- Opening Delimiter -

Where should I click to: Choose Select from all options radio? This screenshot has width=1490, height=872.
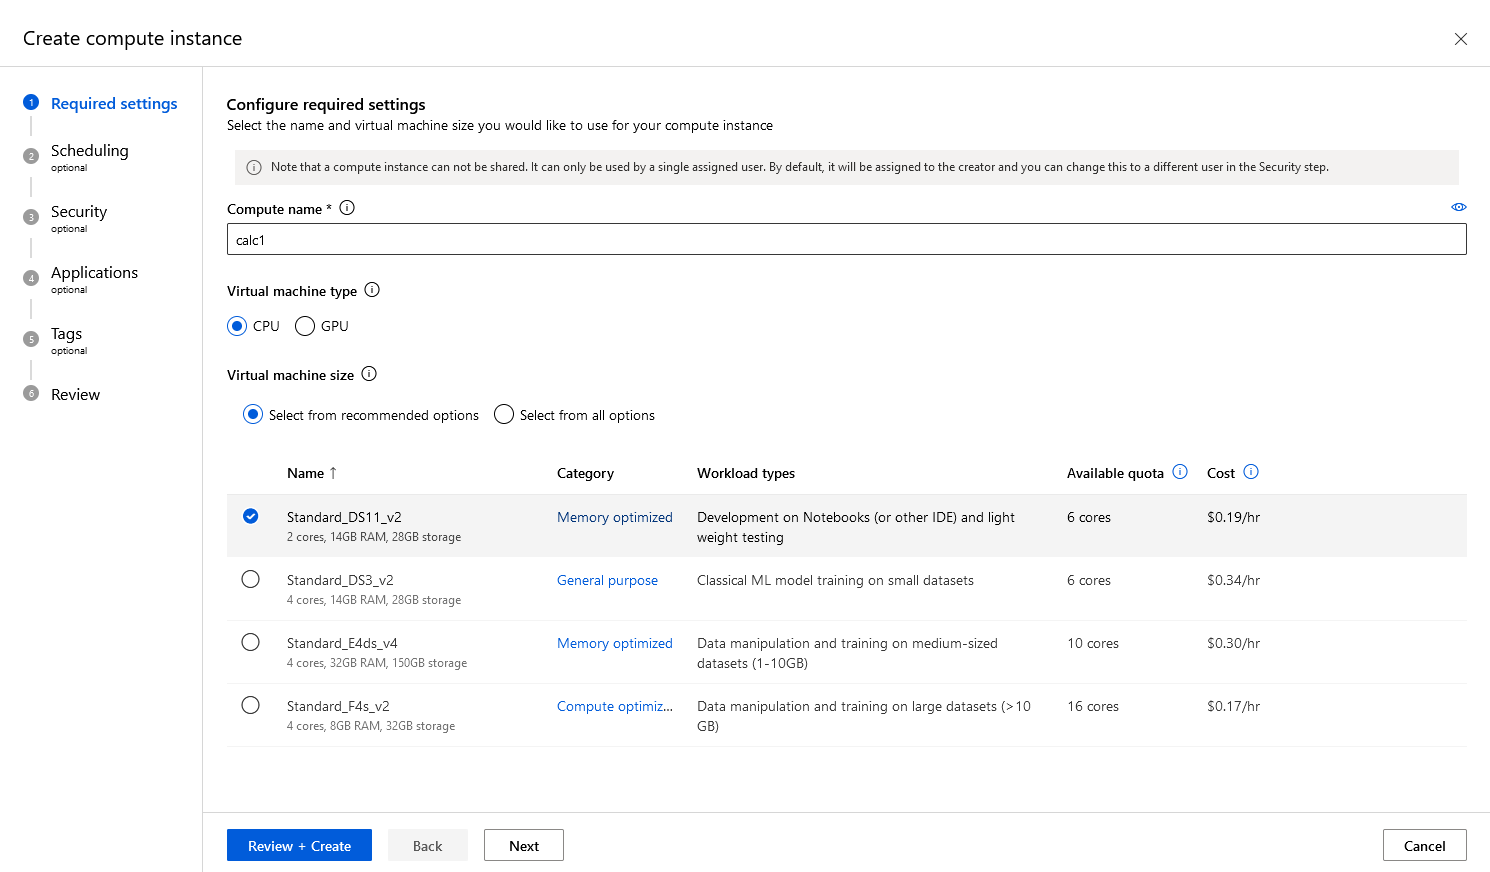click(x=504, y=415)

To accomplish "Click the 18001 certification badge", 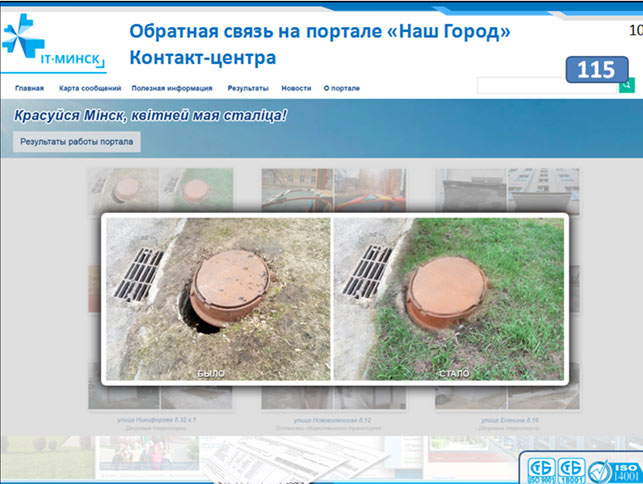I will (572, 468).
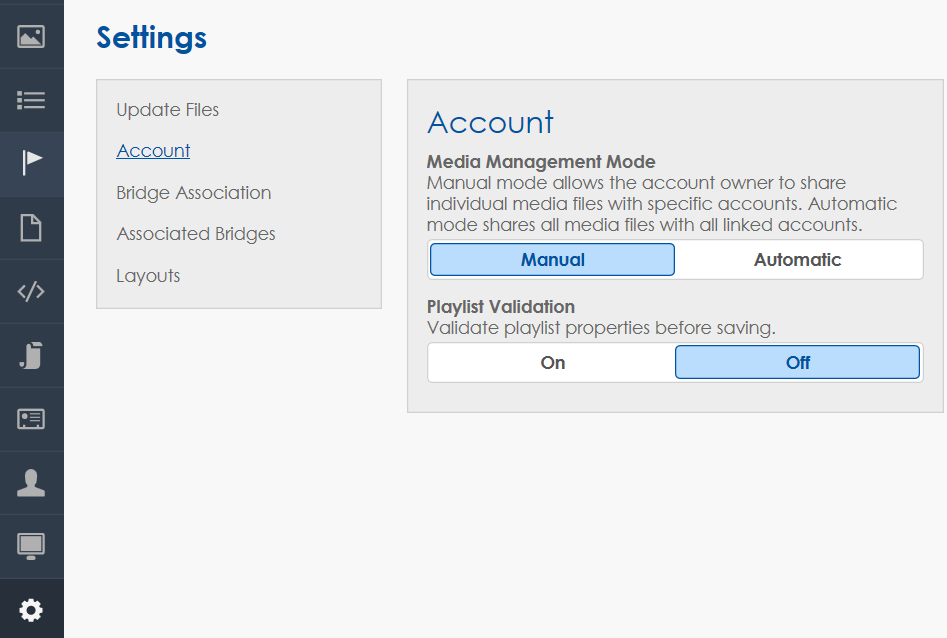This screenshot has width=947, height=638.
Task: Open the playlist list icon
Action: 31,100
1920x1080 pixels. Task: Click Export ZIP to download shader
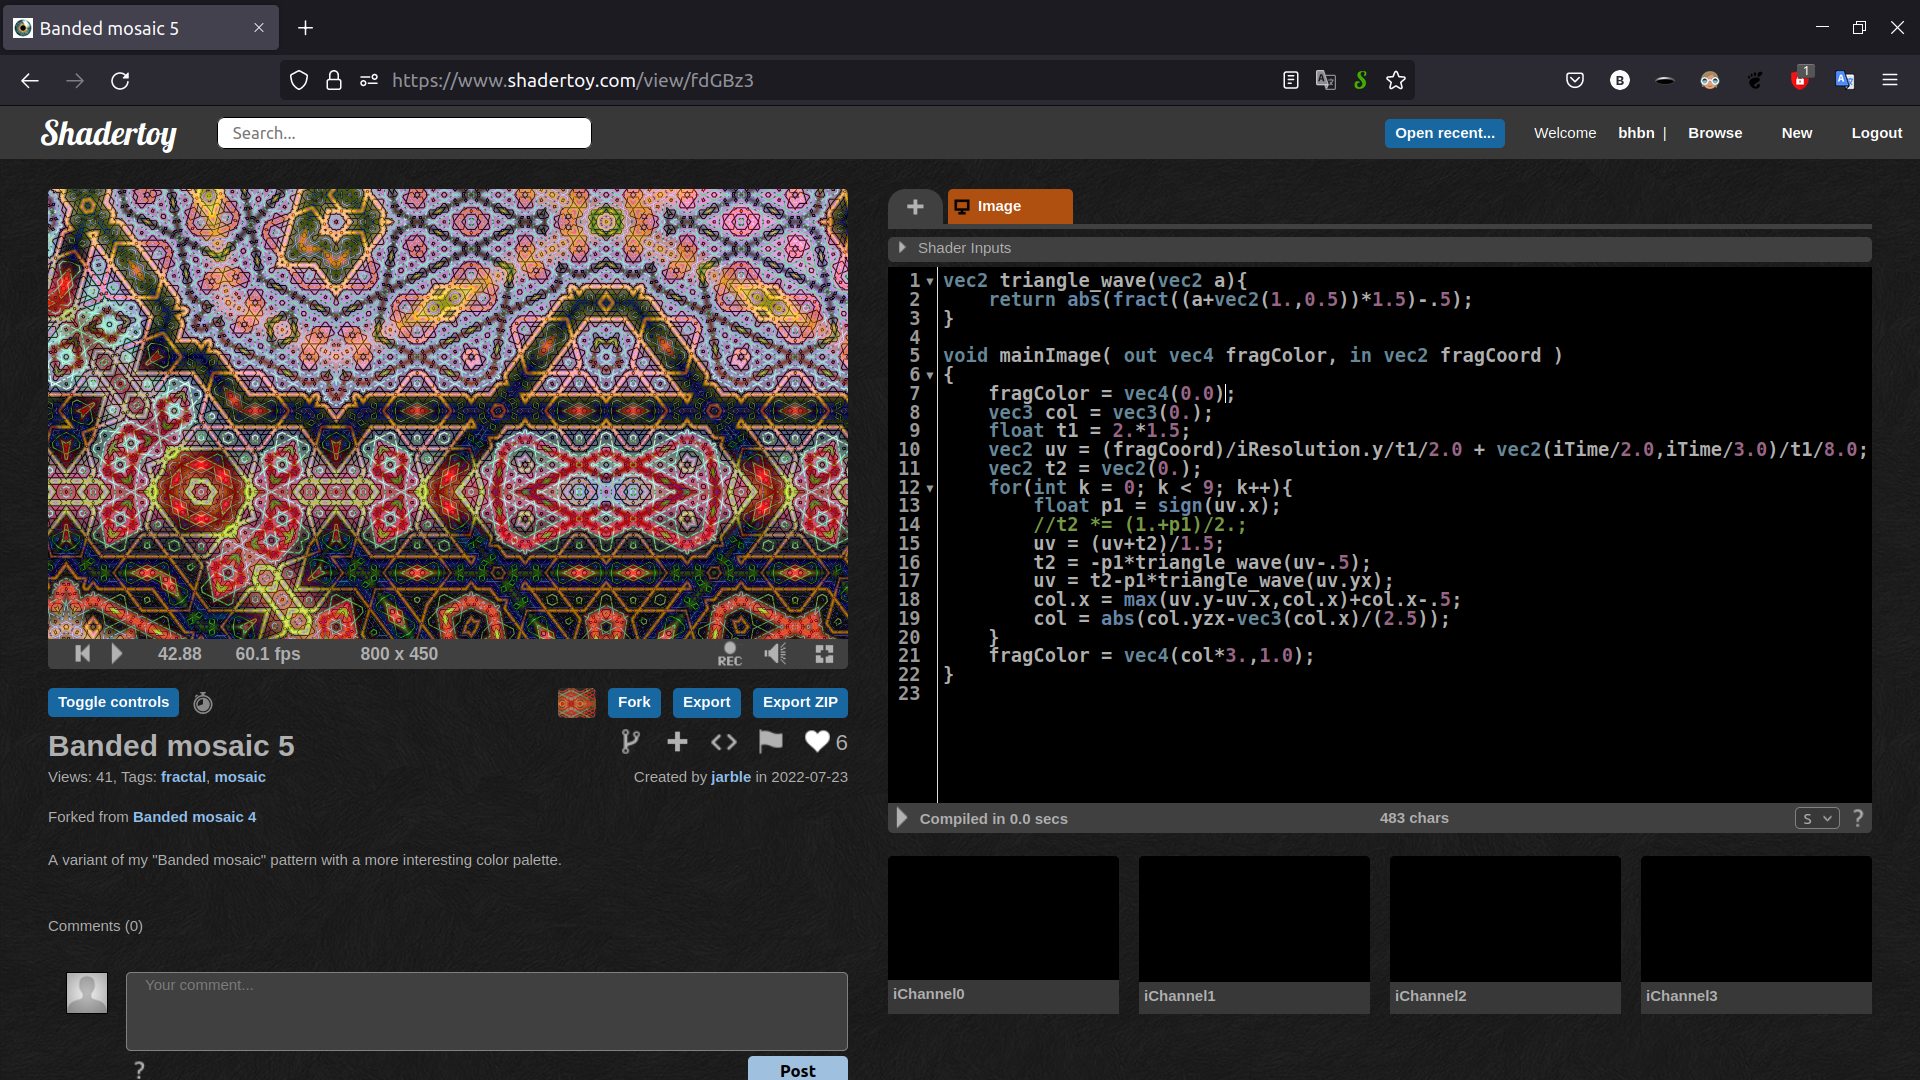click(799, 702)
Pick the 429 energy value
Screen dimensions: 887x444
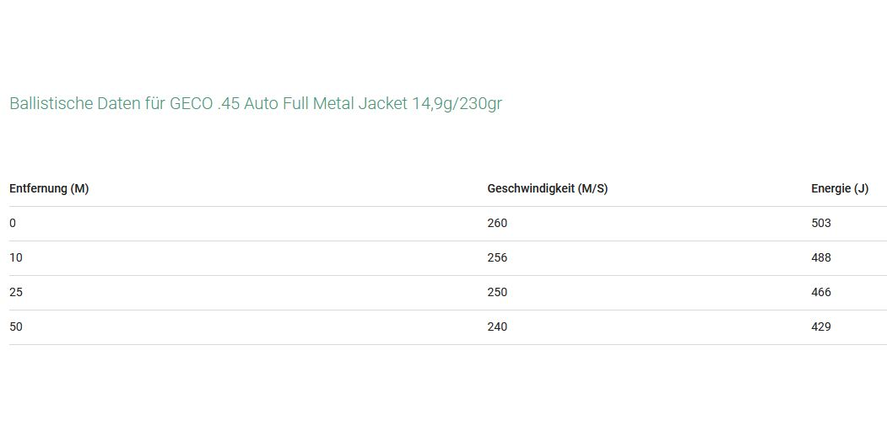(821, 327)
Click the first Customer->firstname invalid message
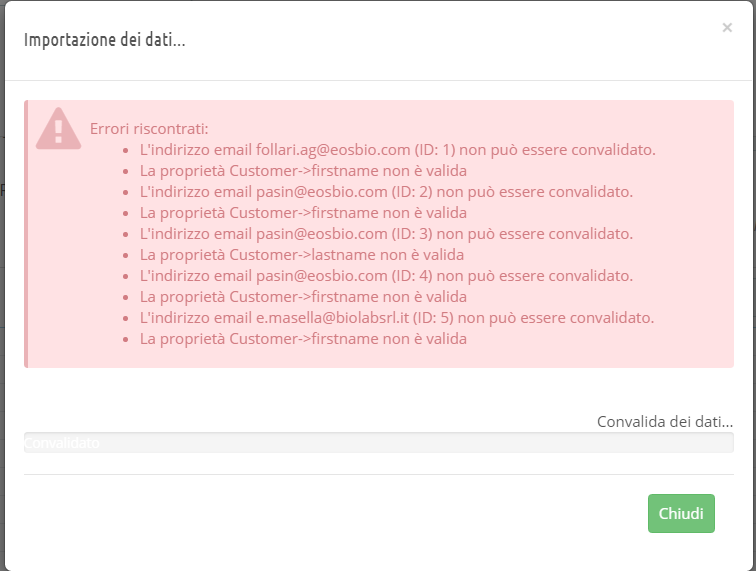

- Closing Delimiter -

AIM OF THE EXERCISE =
Transcribe the lines that run from the line bearing "Pick the 429 energy value" through the last line of the data. Keep the wording exact and leave out every picture.

SOLVED PROBLEM =
Pick the 429 energy value
Screen dimensions: 887x444
(821, 327)
Click the first Customer->firstname invalid message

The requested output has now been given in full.